Let us say you get divorced, and you have now arrived at the dilemma of who gets what. You each have to own a share of the property because, after all, you become one at some point. Now, let us get into the specifics.
Making post-divorce arrangements is 1000 times easier with a prenup. It is the mutual agreement made before marriage to prepare for the unfortunate event of a breakup such as this.
Both partners ought to make prenuptial arrangements ahead of time when both partners are still in love and hence agreeable to each other. That way, you do not have to be attending court sessions when you should mourn lost love. Sounds quite civil, does it not?
If you were both so confident that you made no prenuptial arrangements, do not worry. As long as you have a clear vision of what you want, you can not go wrong.
A post-divorce agreement includes several things like; sharing of possessions, child support/ custody, and mutual privileges. For either of you to not get cheated, you both have to sit down privately to discuss all these; before ever stepping foot in court. Hash out the specifics together and think of it as one last merry goodbye to your old married life.
4. There Is No We In A Divorce
Let us say you, and someone just broke up. It was because of logical reasons, was it not? Now swap out, ‘break up’ for ‘divorce,’ and you have an even bigger reason.
It is not normal for you to leave someone or vice versa for petty reasons. So there is no point in getting back with them, no matter what kind of gravity is drawing you back. When you feel doubtful about it, remind yourself why you two are no longer together.

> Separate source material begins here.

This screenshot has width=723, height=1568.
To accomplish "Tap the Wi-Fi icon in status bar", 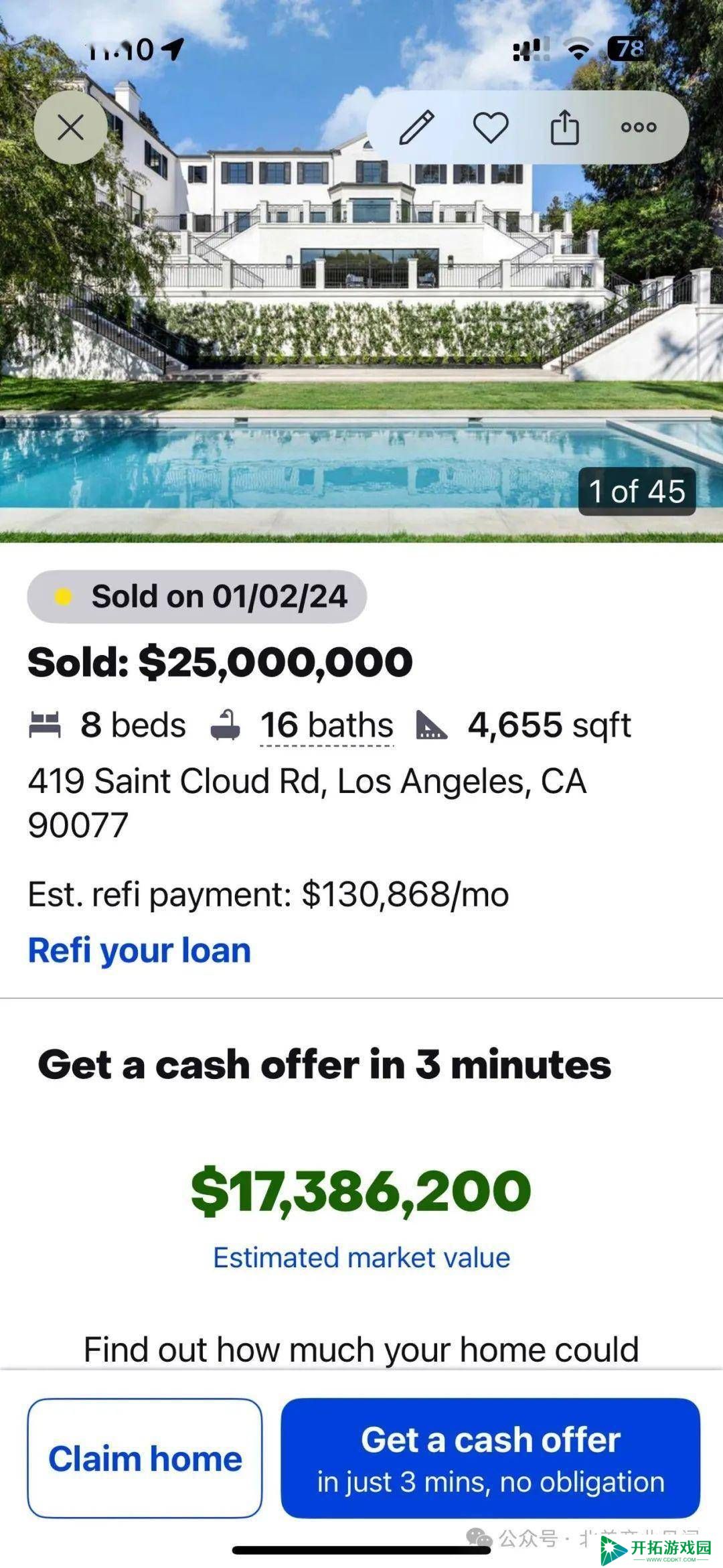I will pyautogui.click(x=578, y=49).
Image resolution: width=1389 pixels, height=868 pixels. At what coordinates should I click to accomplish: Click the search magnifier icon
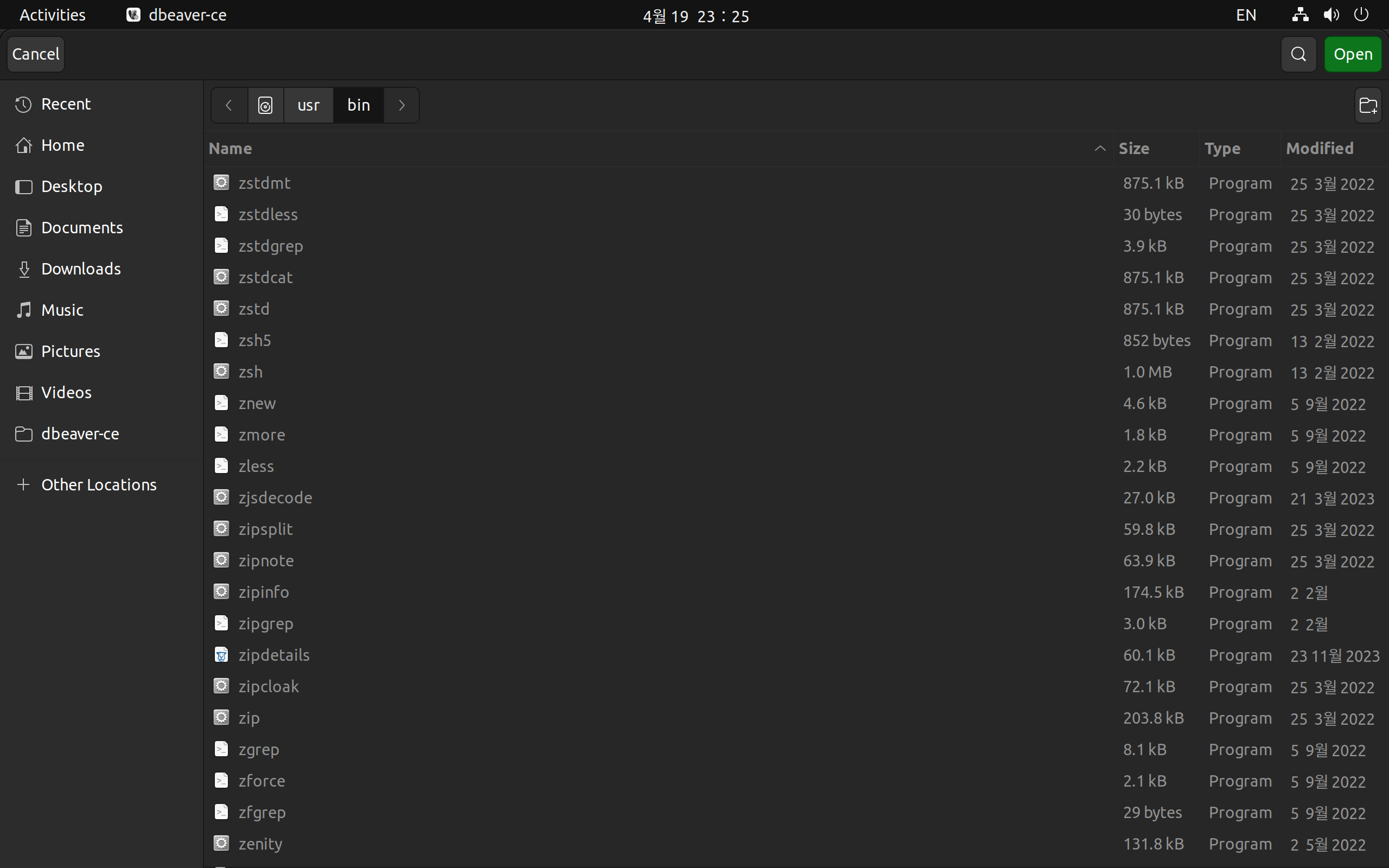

Also, try to respect their boundaries and expect them to reciprocate. Divorce means no more asking who they are seeing or informing them of the goings-on in your life. You should examine the new situation and create filters to shelve anything that does not directly concern you both.
5. Isolation Is Normal
During getting a divorce, you may not have come to terms with it yet because of shock. That is why after the divorce has happened and your life partner has left, you will feel overwhelmingly alone.
Your isolation can sometimes be so encompassing that it becomes all you can think about. You should not give in to such feelings or let them affect your life. To deal with a divorce, Isolation is normal.
Take some time to go out and enjoy yourself with friends. Revel in the single life for a while and try not to fight it. Give yourself breathing room, and do not rush into any new relationships for fear of loneliness.Â
Above all, know that all that you are feeling is quite temporary.
6. The Kids Will Be Fine Because You Ensure That They Are
Having children together with your divorced partner can be quite hard, but let us say you do. A lot of stuff is going to change for the young ones.
They might have to move for school and juggle many things in between, including the constant back-and-forth visits to either parent. The separation of both their parents would be painful, especially if you or your ex-partner have moved on with someone else.
It would be best if you never underestimate the needs of your child in the whole situation. Take your time to educate them on their new reality and assure them it will be alright. They need it more than you may know.
7. Here Is To New Beginnings!
Divorce is not something that any couple will tell you they wish to have. Two consenting adults that come together to make promises of eternity would obviously not say that lightly. But sometimes people can not help to get divorced.
It is okay not to want to be with someone anymore. Just as it is okay if your partner does not want to be with you either, these things do not take away from who you are.
Bottom Line
Divorce in a marriage can be a very traumatic experience, most especially when you had previously invested so much love. So, take your time with that patient climb back to self-appreciation.
It may feel as though you have lost everything now, but just give it some time, and it would surprise you with the healing properties of time and faith in your own self. Divorce can be very stressful and the step-to-step guide outline here can help you to deal with it.